Copy the data below verbatim, keeping every line in the same order.
************
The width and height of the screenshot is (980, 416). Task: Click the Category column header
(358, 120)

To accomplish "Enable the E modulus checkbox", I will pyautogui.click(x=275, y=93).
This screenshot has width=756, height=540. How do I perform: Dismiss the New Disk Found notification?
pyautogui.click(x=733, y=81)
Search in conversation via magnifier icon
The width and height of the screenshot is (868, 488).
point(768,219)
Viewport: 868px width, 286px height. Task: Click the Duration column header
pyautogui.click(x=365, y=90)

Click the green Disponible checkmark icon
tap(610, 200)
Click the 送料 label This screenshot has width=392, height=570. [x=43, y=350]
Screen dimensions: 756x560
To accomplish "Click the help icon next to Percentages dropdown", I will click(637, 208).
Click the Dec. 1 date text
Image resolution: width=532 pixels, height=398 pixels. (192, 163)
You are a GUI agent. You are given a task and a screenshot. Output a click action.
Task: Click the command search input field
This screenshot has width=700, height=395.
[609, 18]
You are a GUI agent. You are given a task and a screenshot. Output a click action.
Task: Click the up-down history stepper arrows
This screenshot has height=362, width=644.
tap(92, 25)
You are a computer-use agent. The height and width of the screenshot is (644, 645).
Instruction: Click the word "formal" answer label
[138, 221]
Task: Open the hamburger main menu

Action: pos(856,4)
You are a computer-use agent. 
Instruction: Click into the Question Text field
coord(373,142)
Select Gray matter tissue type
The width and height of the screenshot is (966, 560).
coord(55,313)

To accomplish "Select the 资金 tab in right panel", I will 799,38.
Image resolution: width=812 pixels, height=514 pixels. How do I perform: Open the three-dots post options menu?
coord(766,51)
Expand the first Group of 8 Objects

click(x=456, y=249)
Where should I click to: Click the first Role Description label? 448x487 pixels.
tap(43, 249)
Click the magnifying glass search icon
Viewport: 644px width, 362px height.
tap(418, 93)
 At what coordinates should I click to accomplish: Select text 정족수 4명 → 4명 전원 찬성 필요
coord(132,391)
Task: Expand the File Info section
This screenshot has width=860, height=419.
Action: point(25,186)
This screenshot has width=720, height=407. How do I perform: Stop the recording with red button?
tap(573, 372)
************
▸ **CORRECT RESULT**
The width and height of the screenshot is (980, 416). Task: Click the Category column header
(358, 120)

To accomplish "Enable the E modulus checkbox", I will pyautogui.click(x=275, y=93).
This screenshot has width=756, height=540. How do I perform: Dismiss the New Disk Found notification?
pyautogui.click(x=733, y=81)
Search in conversation via magnifier icon
The width and height of the screenshot is (868, 488).
point(768,219)
Viewport: 868px width, 286px height. Task: Click the Duration column header
pyautogui.click(x=365, y=90)

Click the green Disponible checkmark icon
tap(610, 200)
Click the 送料 label This screenshot has width=392, height=570. [x=43, y=350]
Screen dimensions: 756x560
To accomplish "Click the help icon next to Percentages dropdown", I will click(637, 208).
Click the Dec. 1 date text
Image resolution: width=532 pixels, height=398 pixels. (192, 163)
You are a GUI agent. You are given a task and a screenshot. Output a click action.
Task: Click the command search input field
This screenshot has width=700, height=395.
[609, 18]
You are a GUI agent. You are given a task and a screenshot. Output a click action.
Task: Click the up-down history stepper arrows
This screenshot has height=362, width=644.
tap(92, 25)
You are a computer-use agent. The height and width of the screenshot is (644, 645).
Instruction: Click the word "formal" answer label
[138, 221]
Task: Open the hamburger main menu

Action: pos(856,4)
You are a computer-use agent. 
Instruction: Click into the Question Text field
coord(373,142)
Select Gray matter tissue type
The width and height of the screenshot is (966, 560).
coord(55,313)

To accomplish "Select the 资金 tab in right panel", I will 799,38.
Image resolution: width=812 pixels, height=514 pixels. How do I perform: Open the three-dots post options menu?
coord(766,51)
Expand the first Group of 8 Objects

click(x=456, y=249)
Where should I click to: Click the first Role Description label? 448x487 pixels.
tap(43, 249)
Click the magnifying glass search icon
Viewport: 644px width, 362px height.
tap(418, 93)
 At what coordinates should I click to accomplish: Select text 정족수 4명 → 4명 전원 찬성 필요
coord(132,391)
Task: Expand the File Info section
This screenshot has width=860, height=419.
Action: point(25,186)
This screenshot has width=720, height=407. How do I perform: Stop the recording with red button?
tap(573, 372)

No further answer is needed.